Although China was falling apart, we were inland, far from all the troubles. The Opium Wars did not affect our family. Our Chao (朝) and Ting (庭) generations were aware of opium, but it did not affect them. Someone introduced the drug to our Guan family in the third generation (选) after 1900 and family members became addicted. It just hurt so much when I learned that opium was the real cause that brought down our family and family business. Of course my oldest uncle did not mention a word of opium in his book as if it was not there. My mother asked me not to write about opium in my book, since no one wanted to talk or read about it. 
I have always thought my family was perfect. I had read about how the Four Giant Salt Merchants fell. They were sitting on gold mountains until they became addicted to opium. My mother said that my grandfather never owned a house; they lived with her oldest uncle Tai Ba, who owned everything.

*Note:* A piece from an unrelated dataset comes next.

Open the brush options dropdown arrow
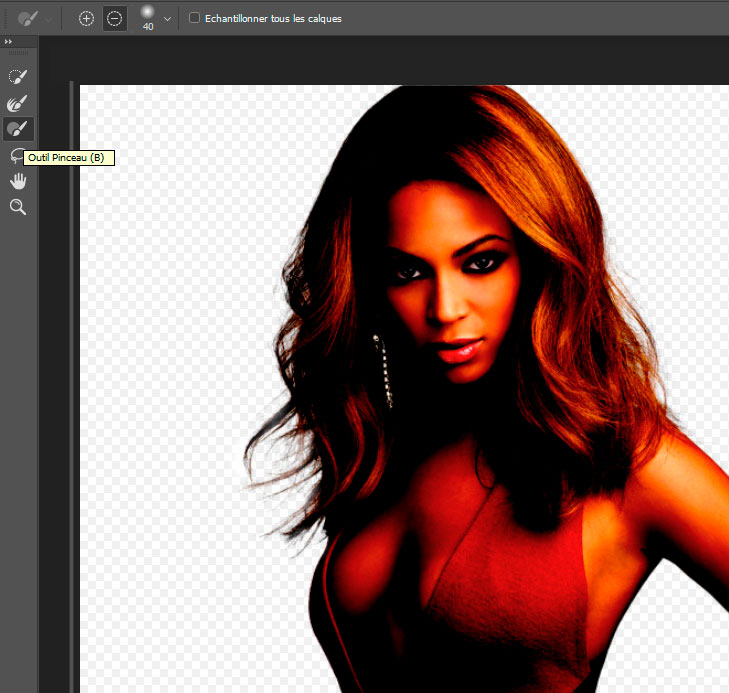Screen dimensions: 729x693 [x=167, y=18]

The beautiful house I grew up in with my grandparents was not ours, although it was taken over by the government later. They lived in the same courtyard very close to their uncle under close supervision. Our family salt business was sold in 1936; then, my grandfather ran down two more businesses, a salt equipment rental and rice business in a few years. Afterward, our family was dependent on the Guan family’s welfare. Their money was given for food and children’s education until my uncle was 17, old enough to work. That showed how much trouble my grandfather was in. My poor grandmother!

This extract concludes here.